I was assaulted on my way to work this morning.
Right now, there is a pile of my blood on the sidewalk not 15 seconds from where I live.
I kiss the
Love of My Life good-by, take the elevator down, and take a left out of my apartment building for the 45-second walk to Grand Central. I am thinking about grabbing a coffee (large, regular) and a paper (the Post) at the corner of 44th and Lex. I am debating whether or not to put on my MD headphones, but really, it is too cold to take my hands out of my coat pockets.
I see a large, heavy-set guy walking towards me. He seems to be rambling, muttering to himself, but hey, this is New York. I’m used to that; he could be a bonds trader He is going on about “crackers”. Maybe I have been out of the States for too long, but I didn’t know until today that apparently it is the ‘N-’ word equivalent for whites. Anyway. I wasn’t really paying all that much attention to him.
As he walks by me, he round-houses me with a swinging left.
I think I blacked out for a bit. I managed to roll over, open my eyes, and see a pile of blood dripping from my mouth, my nose. People are running around. Someone asks me if I am OK. I try to speak, but the only thing that comes out is another pile of blood.
Turns out the guy was from a near-by shelter or something. Don’t know if he was drunk, or high, or what. But apparently he went on a three-block assault spree, whacking three or four white guys all up Lexington Ave. before turning on 44th. When the cops got there, he had attacked another guy on 43rd and 3rd.
Cops were nice, and fairly efficient, considering that they were answering calls of assault coming every 100 yards or so for about a three-block stretch. And considering the entire city is on a massive terror alert. One of the guys pulls me over, asks if I want to press charges. Realistically, he says, the guy will be taken to a mental hospital, and will probably be put back in the shelter in a few days.
Great. Just my luck. Man, I wish it could have been a rich suit that hit me. At least then I would have had the pleasure of suing the ever-loving shit out of him. Pressing charges or suing this useless piece of donkey fecal matter will just be a waste of my time.
I do need to spread some love and thanks around: to the 15, maybe 20 people who ran up to ask about me, offering me napkins, hankerchiefs, tissues, kleenex - thank you. To the two guys who, cell phones in hand, tracked the guy down the street from a safe distance while talking to 911 - thank you. To the guys who came out of nearby stores and shops, and offered to let me come inside - thank you. Hopefully, some days or weeks down the road, it will be your love and warmth I remember, not the pain, anger, and fear I feel now.
It’s weird. I have been telling people how much safer NY is. People in Japan still talk to me like they expect that all NYers are getting mugged and raped as an everyday occurance. Oh no, I say, it is so much safer now. And now this. I don’t dare tell the LOML about this. She would freak. At the same time - I don’t know if I want her living in NY after this. What if it had been her walking down the street, not me? Shit. Just thinking about that makes me so mad I can feel the bile forming in my stomach.

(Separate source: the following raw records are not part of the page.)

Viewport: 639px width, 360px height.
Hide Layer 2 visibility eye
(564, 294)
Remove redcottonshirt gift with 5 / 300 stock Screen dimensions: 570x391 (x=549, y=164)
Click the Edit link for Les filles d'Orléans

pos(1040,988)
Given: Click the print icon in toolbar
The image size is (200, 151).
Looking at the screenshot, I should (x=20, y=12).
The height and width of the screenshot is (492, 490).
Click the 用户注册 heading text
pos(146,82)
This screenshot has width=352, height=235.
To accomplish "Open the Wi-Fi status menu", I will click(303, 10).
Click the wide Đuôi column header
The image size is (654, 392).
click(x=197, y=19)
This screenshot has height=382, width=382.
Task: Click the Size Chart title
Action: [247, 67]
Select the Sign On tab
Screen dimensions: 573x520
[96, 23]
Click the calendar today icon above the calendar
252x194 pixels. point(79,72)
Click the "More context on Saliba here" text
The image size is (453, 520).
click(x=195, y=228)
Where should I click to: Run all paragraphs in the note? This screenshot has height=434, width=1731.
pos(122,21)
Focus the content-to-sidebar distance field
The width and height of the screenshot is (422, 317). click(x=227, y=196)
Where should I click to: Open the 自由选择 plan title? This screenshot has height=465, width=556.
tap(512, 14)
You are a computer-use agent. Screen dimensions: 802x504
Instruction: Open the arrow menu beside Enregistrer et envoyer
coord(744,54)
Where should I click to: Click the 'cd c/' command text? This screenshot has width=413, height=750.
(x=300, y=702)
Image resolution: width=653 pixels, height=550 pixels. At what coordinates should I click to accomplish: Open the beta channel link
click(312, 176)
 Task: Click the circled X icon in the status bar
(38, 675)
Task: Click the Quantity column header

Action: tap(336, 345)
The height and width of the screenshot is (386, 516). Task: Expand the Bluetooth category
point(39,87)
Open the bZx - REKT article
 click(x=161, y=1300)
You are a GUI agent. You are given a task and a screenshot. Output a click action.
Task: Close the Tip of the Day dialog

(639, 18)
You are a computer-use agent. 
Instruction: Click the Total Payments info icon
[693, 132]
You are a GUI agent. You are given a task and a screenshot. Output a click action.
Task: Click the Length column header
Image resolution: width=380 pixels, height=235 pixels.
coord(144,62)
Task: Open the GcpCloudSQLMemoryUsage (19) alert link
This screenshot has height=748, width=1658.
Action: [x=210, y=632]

I decided to come in to work to get cleaned up - couldn’t let the LOML see the blood and stuff. Don’t know how I am going to explain the broken nose, swollen lips and busted glasses. Some valentine present, huh?
Worse - on the way on, I walked past several tall, heavy-set black men dressed in the same fashion.
And flinched. How long will that last? God, I hated myself for flinching.
Before this, I was definitely in the pro-gun control crowd. Now, after today, I am even more certain than ever that we definitely need gun controls.
Because I guarantee you, if I had had a gun, that MOTHER FUCKING LOWLIFE CHICKEN-HUMPING WORTHLESS PIECE OF FLESH would be oh-so dead right now. I woulda killed him. And of course he doesn’t deserve death. He deserves a FUCKING KICK IN THE BALLS, yes. But since I can’t even give him that, I will have to settle for an SDMB Pit rant.
SO FUCK YOU for taking away the part of me that liked to wander New York just because it was New York. FUCK YOU for taking away the part of me that liked New Yorkers for being New Yorkers. FUCK YOU for possibly ruining my love for the greatest city on earth.
Guys and gals - thanks. I feel a bit better now. Back to my regularly scheduled life.
Guess it would be a bit easier if the coffee didn’t still sting going down.